EXERCISE OBJECTIVE =>
Find the line with "Click microphone icon" in the entries below, then output every line from it down to the line with "The width and height of the screenshot is (699, 390).", exactly and with no pictures.

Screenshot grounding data
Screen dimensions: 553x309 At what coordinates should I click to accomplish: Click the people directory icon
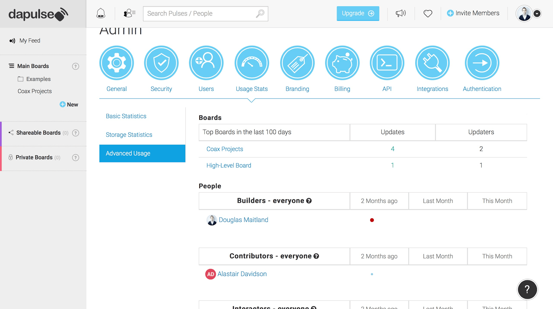coord(129,13)
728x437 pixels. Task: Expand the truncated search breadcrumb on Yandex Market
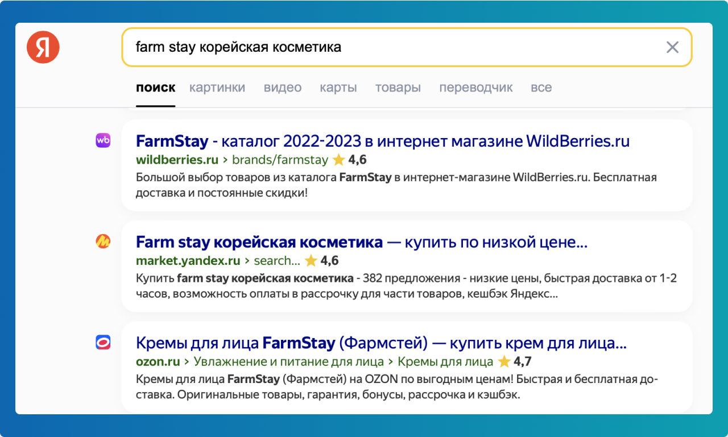point(277,261)
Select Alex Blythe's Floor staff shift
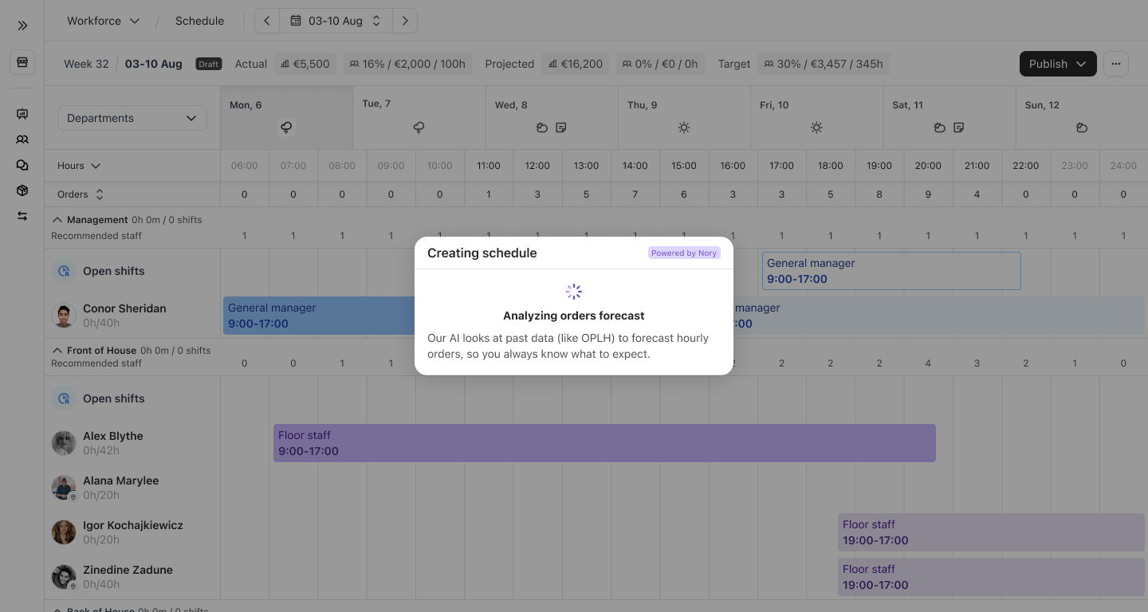 [603, 443]
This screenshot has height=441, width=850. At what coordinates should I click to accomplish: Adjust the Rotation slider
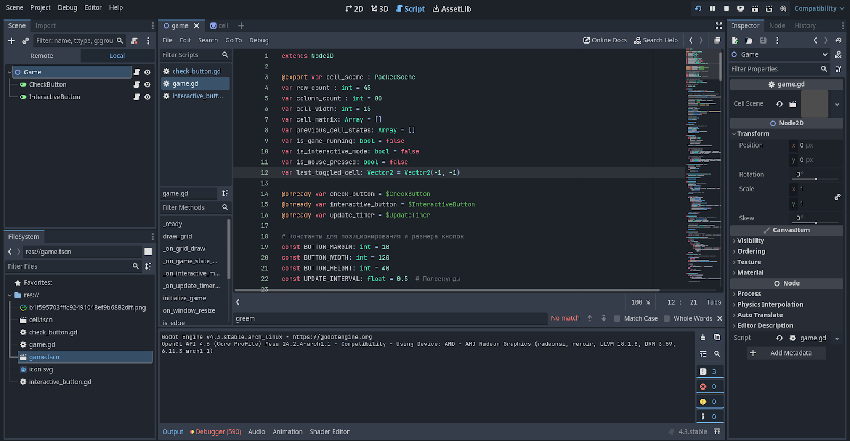click(x=815, y=179)
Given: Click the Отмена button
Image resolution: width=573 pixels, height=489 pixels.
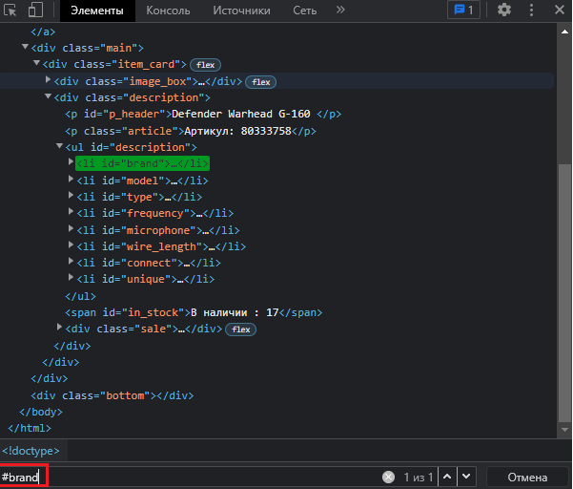Looking at the screenshot, I should 527,477.
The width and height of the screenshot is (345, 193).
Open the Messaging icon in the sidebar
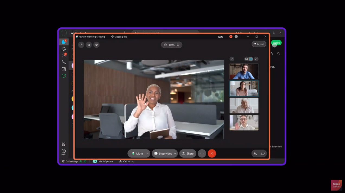coord(64,42)
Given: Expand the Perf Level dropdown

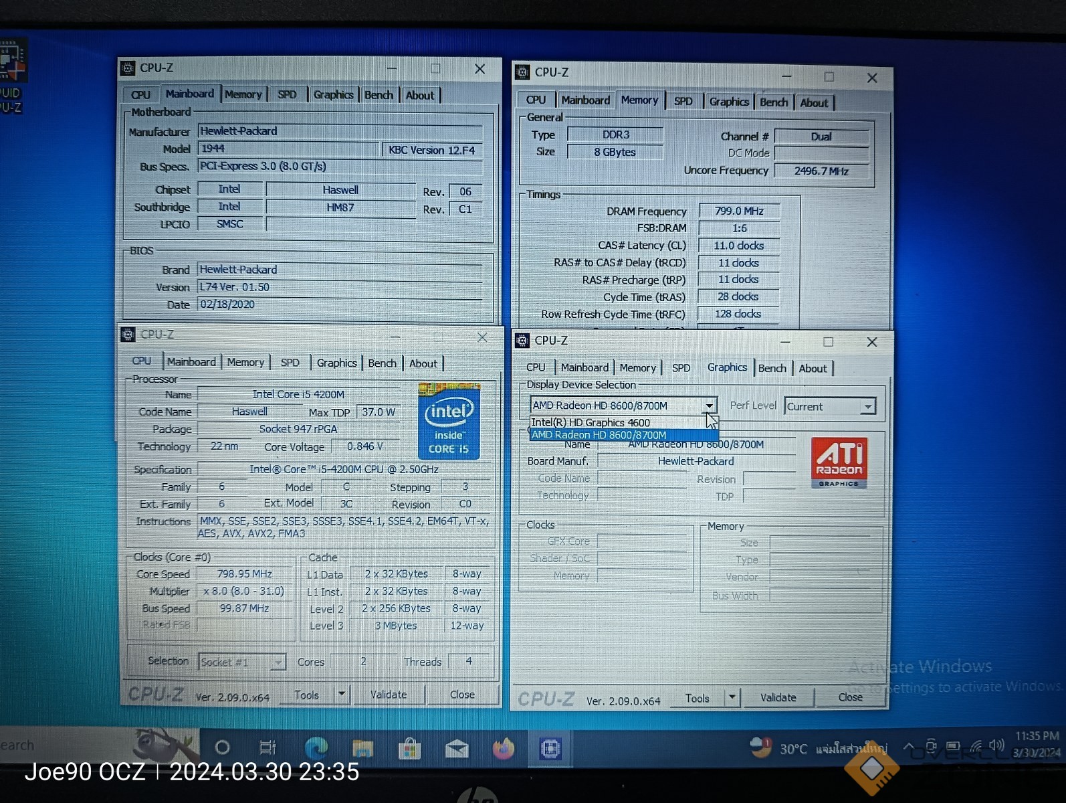Looking at the screenshot, I should coord(867,407).
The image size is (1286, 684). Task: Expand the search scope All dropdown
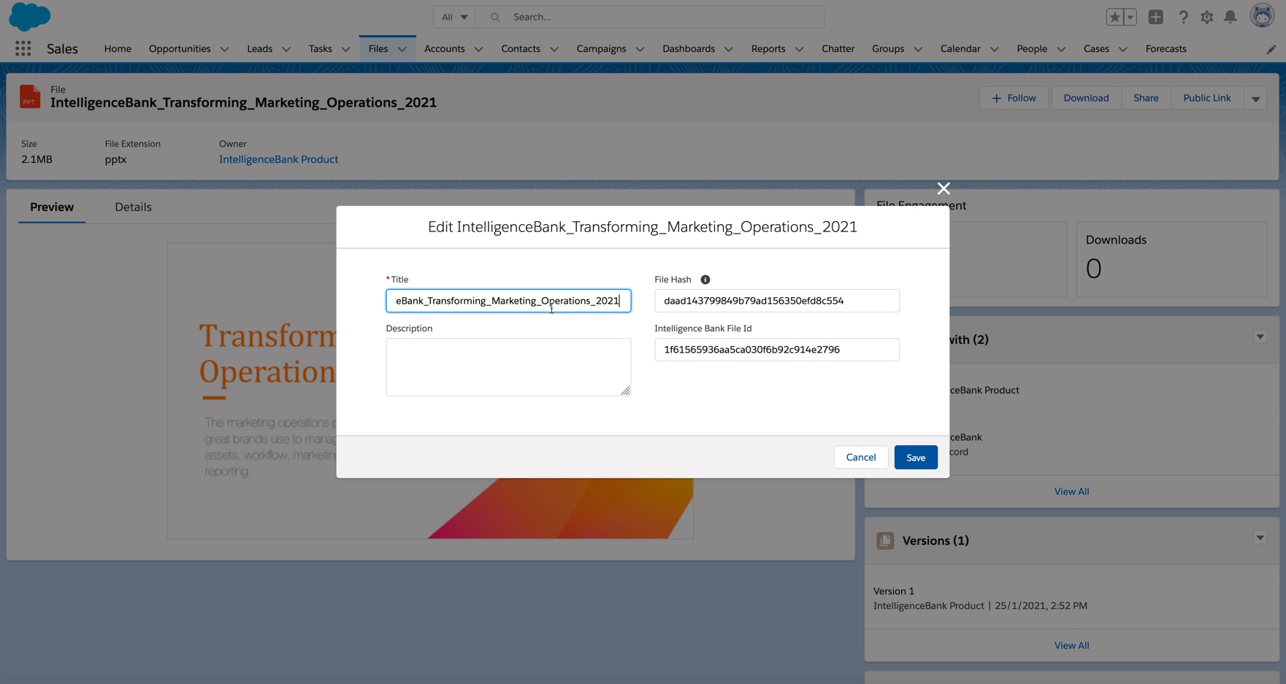[454, 17]
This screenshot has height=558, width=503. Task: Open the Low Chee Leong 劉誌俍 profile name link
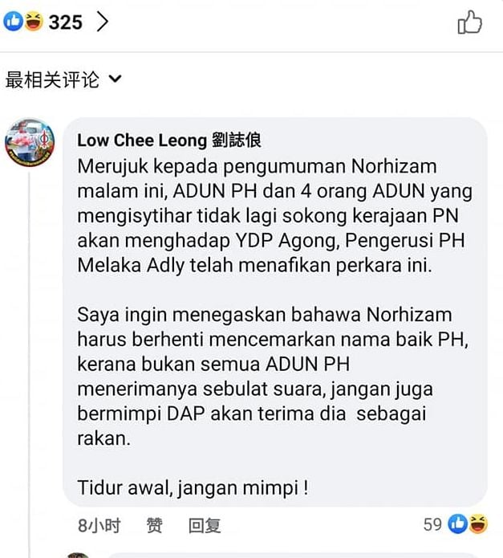pos(169,141)
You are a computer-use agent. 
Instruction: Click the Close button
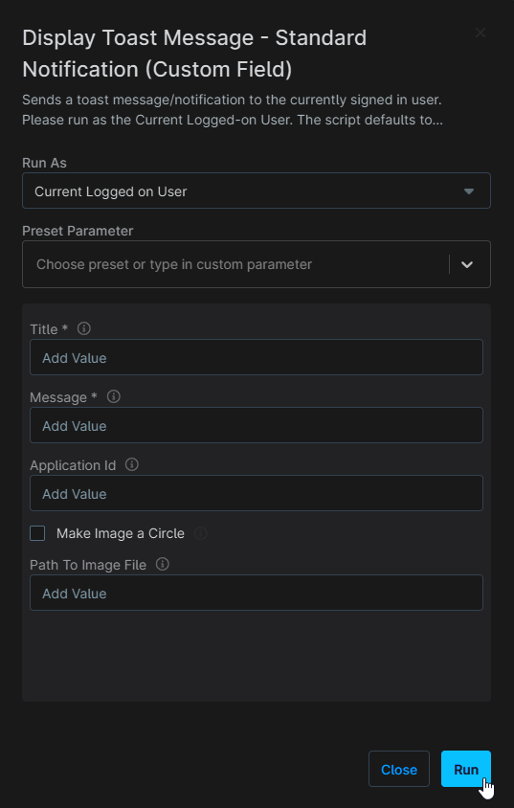coord(399,769)
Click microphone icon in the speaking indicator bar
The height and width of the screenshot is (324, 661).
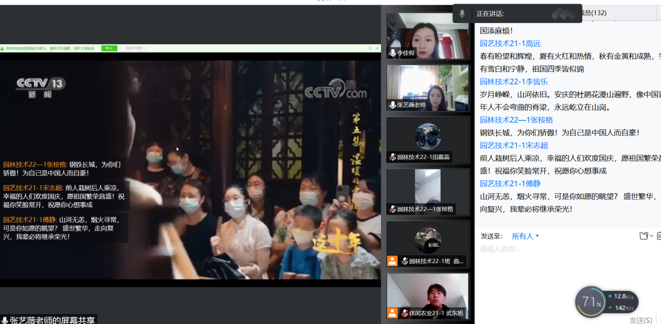pos(462,14)
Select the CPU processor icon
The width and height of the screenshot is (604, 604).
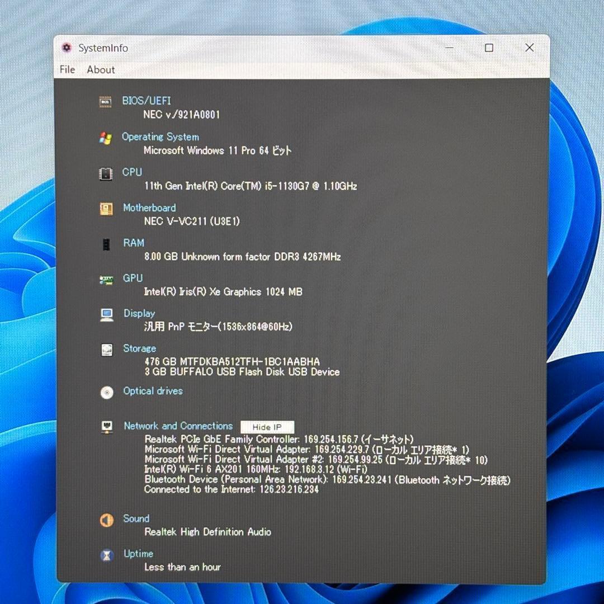(106, 173)
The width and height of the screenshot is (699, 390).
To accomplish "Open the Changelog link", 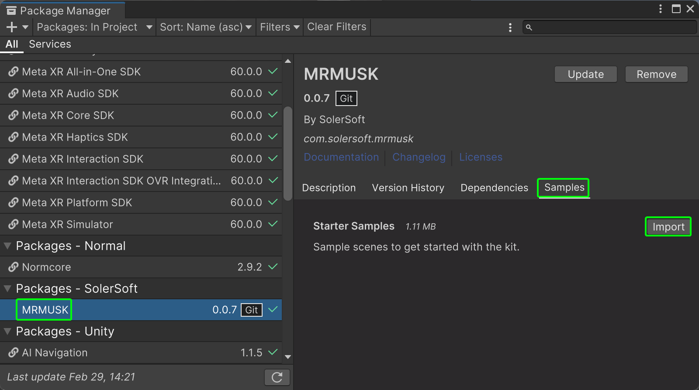I will [x=419, y=157].
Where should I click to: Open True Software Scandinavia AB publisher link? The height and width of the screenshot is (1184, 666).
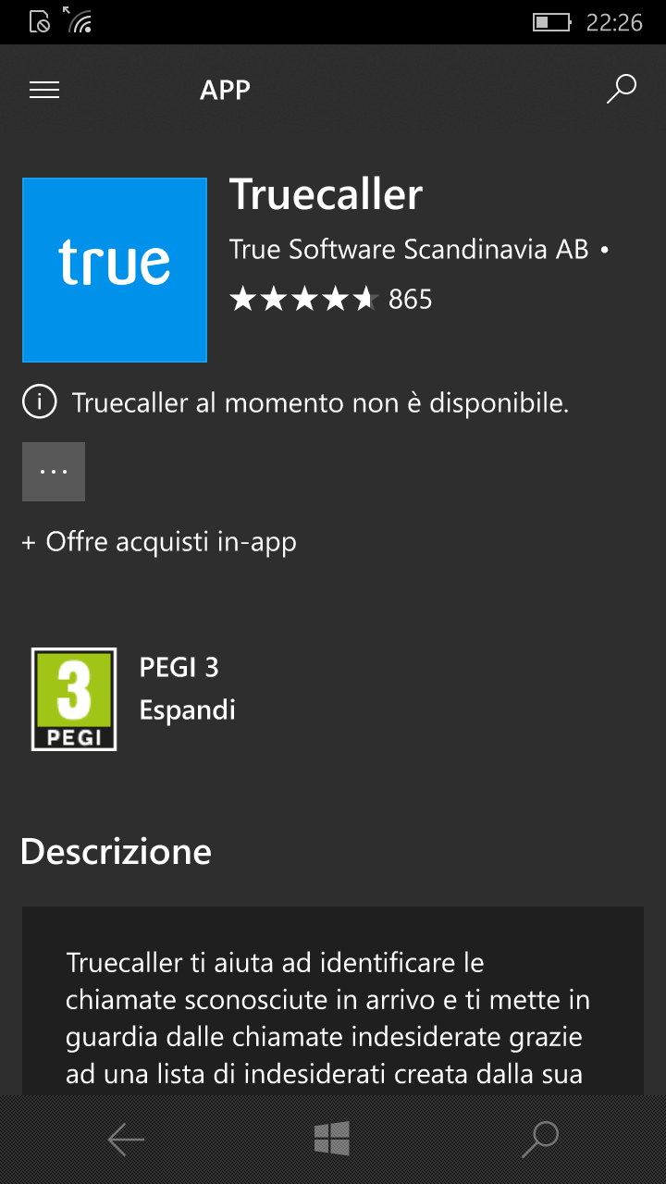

EXERCISE RESULT =>
Click microphone icon in the speaking indicator bar
The height and width of the screenshot is (324, 661).
pos(462,14)
Select the CPU processor icon
The width and height of the screenshot is (604, 604).
(106, 173)
The width and height of the screenshot is (699, 390).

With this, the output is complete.